Postmortems cite "we should have caught this earlier in the rollout." This is the canonical finding. The rollout was the right structure; the detection during the rollout was not.

Change failure rate is being measured per deploy but not per flip. If the CFR metric only counts code deploys, the team is underreporting production change failures. Verification across both deploys and flips produces a fuller number.

Increasing complexity of flag-conditional code paths. As flag count grows, the chance that two flag arms interact unexpectedly grows. Verification that compares cohorts can catch these interactions before they become incidents.

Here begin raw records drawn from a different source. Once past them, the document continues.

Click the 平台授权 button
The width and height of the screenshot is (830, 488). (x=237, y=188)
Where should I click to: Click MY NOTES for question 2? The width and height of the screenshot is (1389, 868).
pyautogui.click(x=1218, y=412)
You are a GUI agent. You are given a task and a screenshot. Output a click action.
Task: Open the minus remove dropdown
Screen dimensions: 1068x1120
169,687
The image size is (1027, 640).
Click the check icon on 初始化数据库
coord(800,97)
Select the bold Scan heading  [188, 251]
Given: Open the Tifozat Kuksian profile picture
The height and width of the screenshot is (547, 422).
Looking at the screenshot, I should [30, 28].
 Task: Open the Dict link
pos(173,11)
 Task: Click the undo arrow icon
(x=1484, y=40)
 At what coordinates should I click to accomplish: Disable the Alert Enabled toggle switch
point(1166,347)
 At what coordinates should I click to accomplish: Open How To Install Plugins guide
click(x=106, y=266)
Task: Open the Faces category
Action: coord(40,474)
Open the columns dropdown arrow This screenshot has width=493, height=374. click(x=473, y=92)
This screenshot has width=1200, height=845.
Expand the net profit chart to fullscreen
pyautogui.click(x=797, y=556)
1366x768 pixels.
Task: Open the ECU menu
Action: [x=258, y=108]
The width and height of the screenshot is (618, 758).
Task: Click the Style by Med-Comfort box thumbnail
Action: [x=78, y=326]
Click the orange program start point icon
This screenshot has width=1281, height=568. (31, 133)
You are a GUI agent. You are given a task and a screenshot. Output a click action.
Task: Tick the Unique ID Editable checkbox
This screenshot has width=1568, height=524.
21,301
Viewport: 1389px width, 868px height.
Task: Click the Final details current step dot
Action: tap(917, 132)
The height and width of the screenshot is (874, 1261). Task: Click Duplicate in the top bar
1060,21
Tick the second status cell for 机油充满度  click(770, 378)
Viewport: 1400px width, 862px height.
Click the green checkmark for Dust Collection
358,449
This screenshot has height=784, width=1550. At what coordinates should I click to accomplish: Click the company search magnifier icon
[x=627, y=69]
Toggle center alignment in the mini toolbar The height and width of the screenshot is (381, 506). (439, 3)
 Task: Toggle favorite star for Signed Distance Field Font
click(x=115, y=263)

For teams that lean heavily on flags as a default rollout pattern, verification is the natural next layer. Together, the stack is: flags to limit blast radius, verification to detect regressions during the rollout, observability to feed both, incident management to coordinate response when needed.

Where to start

  • Keep LaunchDarkly for the rollout mechanism. Verification does not replace feature management; it adds the detection layer on top.
  • Audit which flag-gated rollouts have regressed in the last quarter. For each, ask: at what rollout percentage was the regression detected? What would the impact have been if it had been detected at 5% rather than 50%? The answers map the value of per-arm verification for the team.
  • Confirm flag metadata flows to telemetry. Per-arm verification requires that telemetry is tagged with flag state. Most teams do this partially; an audit before piloting verification will surface gaps.
  • Pilot on one flag-heavy service. A two-to-four-week pilot of deploy verification on a service that uses flags actively produces meaningful per-arm signal and gives the team a clear sense of fit. See What is a progressive rollout? and How to evaluate deploy verification tools.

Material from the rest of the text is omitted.